The results presented in this study may have both fundamental and clinical implications. Regarding the fundamental relevance, reduced CPS may be one of the main mechanisms by which untreated PKU results in mental retardation. CPS is involved in many processes during brain development, including neuronal differentiation, maturation, migration, synaptic plasticity, and the formation of functional networks [12, 13]. Thus, reduced CPS may negatively affect cognition via many mechanisms. Indeed, in inherited mental retardation diseases other than PKU, reduced CPS has been described [13, 34]. Clinically, our data underline the importance of continuing PKU treatment after early adulthood. CPS-dependent developmental processes continue into the third decade [35, 36], and CPS-dependent synaptic plasticity occurs lifelong [37]. Thus, also at adult age, reduced CPS could contribute to impaired cerebral functioning. Finally, the observation that both 11C-Tyr influx from blood to brain and cerebral protein incorporation are reduced in PKU patients considered to be well-treated, justifies the development of new treatments aiming to restore these abnormalities.

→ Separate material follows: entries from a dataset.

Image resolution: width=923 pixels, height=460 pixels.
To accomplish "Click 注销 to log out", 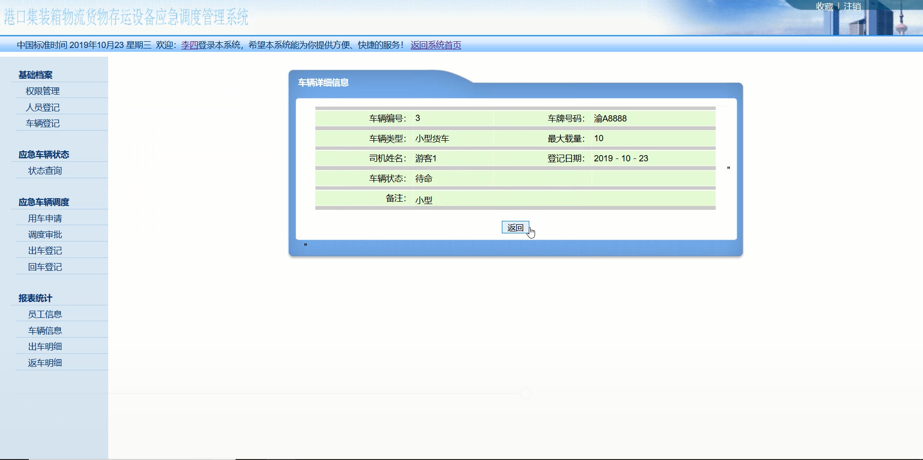I will pos(852,6).
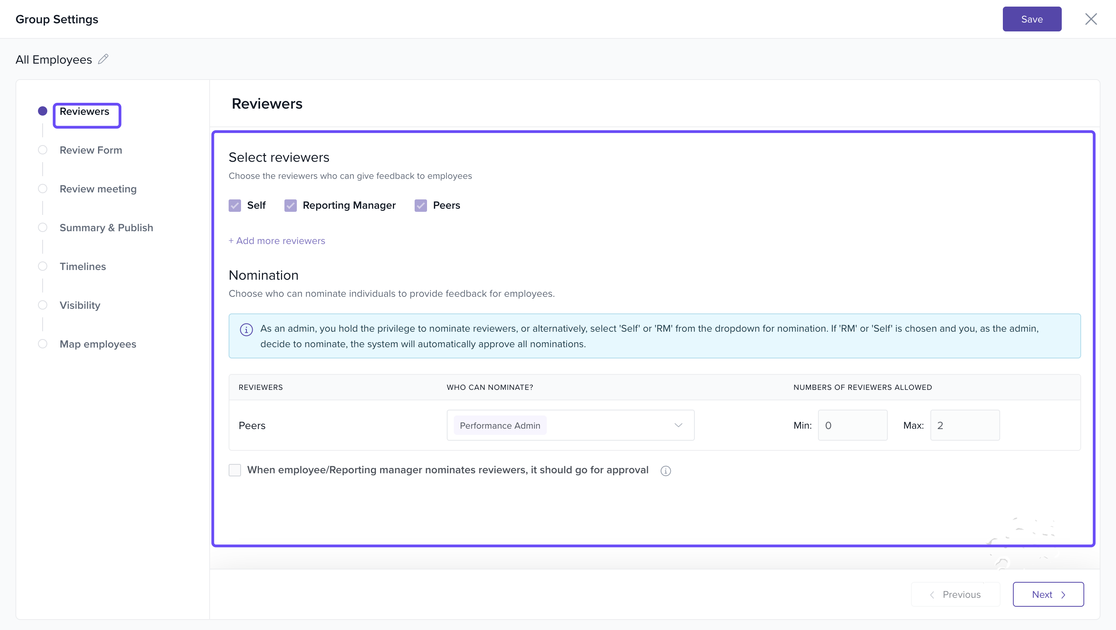Click the info icon in the blue banner
Viewport: 1116px width, 630px height.
tap(246, 330)
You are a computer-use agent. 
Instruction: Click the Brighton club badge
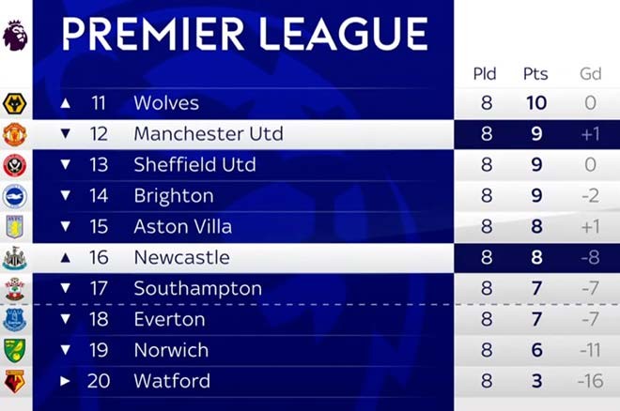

Follow-up studies should focus on the functional consequences of reduced CPS in PKU, as well as the identification of a safe blood Phe upper limit with regards to CPS. Another direction for future research is to identify the contributions of elevated brain Phe concentrations and reduced brain non-Phe LNAA concentrations to reduced CPS. Combination of PET with magnetic resonance spectroscopy allows for investigating the association between brain Phe concentrations and CPS.

In summary, we observed that reduced 11C-Tyr cerebral protein incorporation in early and continuously treated PKU patients is strongly associated with reduced 11C-Tyr transport from blood to brain. 11C-Tyr transport from blood to brain was significantly reduced at increasing blood Phe concentrations. These findings support the hypothesis that reduced CPS in PKU results from impaired LNAA transport from blood to brain. Our findings may serve as a starting point for both improving current treatment practice and developing new treatment strategies, in order to optimize cognitive outcome and quality of life in PKU patients.